#### Extrait du texte

Le redoublement à Sciences Po : parlons-en

2, 3, 5, 10 ou 25% ? Faites vos jeux ! A Sciences Po, lorsqu’on parle du taux de redoublement, chacun a son idée. L’ordre de grandeur supposé de ce phénomène varie au gré des expériences et des rencontres. Et si les chiffres avancés sont aussi divers, c’est parce que Sciences Po ne les communique pas publiquement. Certains pensent alors qu’il s’agit d’un phénomène de grande ampleur que Sciences Po tente de dissimuler. Pour mettre tout le monde d’accord, La Péniche a mené l’enquête.

Le redoublement, une spécificité française

Pour comprendre ce phénomène lié à l’IEP de Paris, il faut d’abord se rendre compte de la place et de la perception du redoublement dans le système scolaire français. Quand on se penche sur les statistiques, il apparait rapidement qu’il s’agit d’une pratique plutôt répandue dans l’enseignement primaire, puisque 24 % des élèves de troisième ont déjà redoublé ( source : Ministère de l’Éducation Nationale ). Ce chiffre était même de 46% il y a 20 ans.

########
#### Matériel fourni

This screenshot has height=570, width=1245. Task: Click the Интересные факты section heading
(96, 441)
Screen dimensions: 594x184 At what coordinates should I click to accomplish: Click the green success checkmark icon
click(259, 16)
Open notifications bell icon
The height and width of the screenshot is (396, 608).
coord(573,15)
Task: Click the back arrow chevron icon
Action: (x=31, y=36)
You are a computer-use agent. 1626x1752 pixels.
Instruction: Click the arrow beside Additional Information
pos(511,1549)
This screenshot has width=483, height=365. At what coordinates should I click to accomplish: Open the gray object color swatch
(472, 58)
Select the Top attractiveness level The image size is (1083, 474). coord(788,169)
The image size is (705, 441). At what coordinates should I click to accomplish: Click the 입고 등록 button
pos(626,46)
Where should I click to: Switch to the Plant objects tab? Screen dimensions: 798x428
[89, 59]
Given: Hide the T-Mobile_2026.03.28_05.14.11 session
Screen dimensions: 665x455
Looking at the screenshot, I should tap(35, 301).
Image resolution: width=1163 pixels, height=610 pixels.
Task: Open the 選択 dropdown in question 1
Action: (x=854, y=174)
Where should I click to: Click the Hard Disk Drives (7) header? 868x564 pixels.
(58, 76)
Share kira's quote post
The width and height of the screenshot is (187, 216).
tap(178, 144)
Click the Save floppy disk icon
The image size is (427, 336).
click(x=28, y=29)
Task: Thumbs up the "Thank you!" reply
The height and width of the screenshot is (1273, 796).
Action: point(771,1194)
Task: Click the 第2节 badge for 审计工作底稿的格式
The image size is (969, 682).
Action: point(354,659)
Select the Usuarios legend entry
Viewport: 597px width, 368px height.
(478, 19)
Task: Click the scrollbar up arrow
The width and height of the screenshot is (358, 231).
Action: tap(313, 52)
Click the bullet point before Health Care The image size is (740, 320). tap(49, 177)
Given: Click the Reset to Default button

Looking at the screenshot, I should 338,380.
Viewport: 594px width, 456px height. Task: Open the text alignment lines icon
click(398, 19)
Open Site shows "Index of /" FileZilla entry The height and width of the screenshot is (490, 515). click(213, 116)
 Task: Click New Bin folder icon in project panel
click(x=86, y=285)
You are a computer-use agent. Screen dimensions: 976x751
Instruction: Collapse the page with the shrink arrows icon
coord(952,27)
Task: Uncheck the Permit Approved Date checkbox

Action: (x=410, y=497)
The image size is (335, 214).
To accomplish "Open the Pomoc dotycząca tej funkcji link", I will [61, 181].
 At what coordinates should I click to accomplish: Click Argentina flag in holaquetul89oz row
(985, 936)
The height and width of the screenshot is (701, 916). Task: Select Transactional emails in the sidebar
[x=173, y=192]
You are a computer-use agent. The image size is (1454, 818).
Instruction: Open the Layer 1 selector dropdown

########

| Énoncé 1 |
D'après l'extrait sur le redoublement à Sciences Po, pourquoi les chiffres avancés sur le taux de redoublement sont-ils si divers ?
| Énoncé 2 |
Recopiez, s'il vous plaît, le passage de l'extrait sur le redoublement à Sciences Po qui commence par « 2, 3, 5, 10 » et se termine par « a mené l’enquête. ».

| Corrigé détaillé 1 |
Parce que Sciences Po ne communique pas publiquement ces chiffres.

| Corrigé détaillé 2 |
2, 3, 5, 10 ou 25% ? Faites vos jeux ! A Sciences Po, lorsqu’on parle du taux de redoublement, chacun a son idée. L’ordre de grandeur supposé de ce phénomène varie au gré des expériences et des rencontres. Et si les chiffres avancés sont aussi divers, c’est parce que Sciences Po ne les communique pas publiquement. Certains pensent alors qu’il s’agit d’un phénomène de grande ampleur que Sciences Po tente de dissimuler. Pour mettre tout le monde d’accord, La Péniche a mené l’enquête.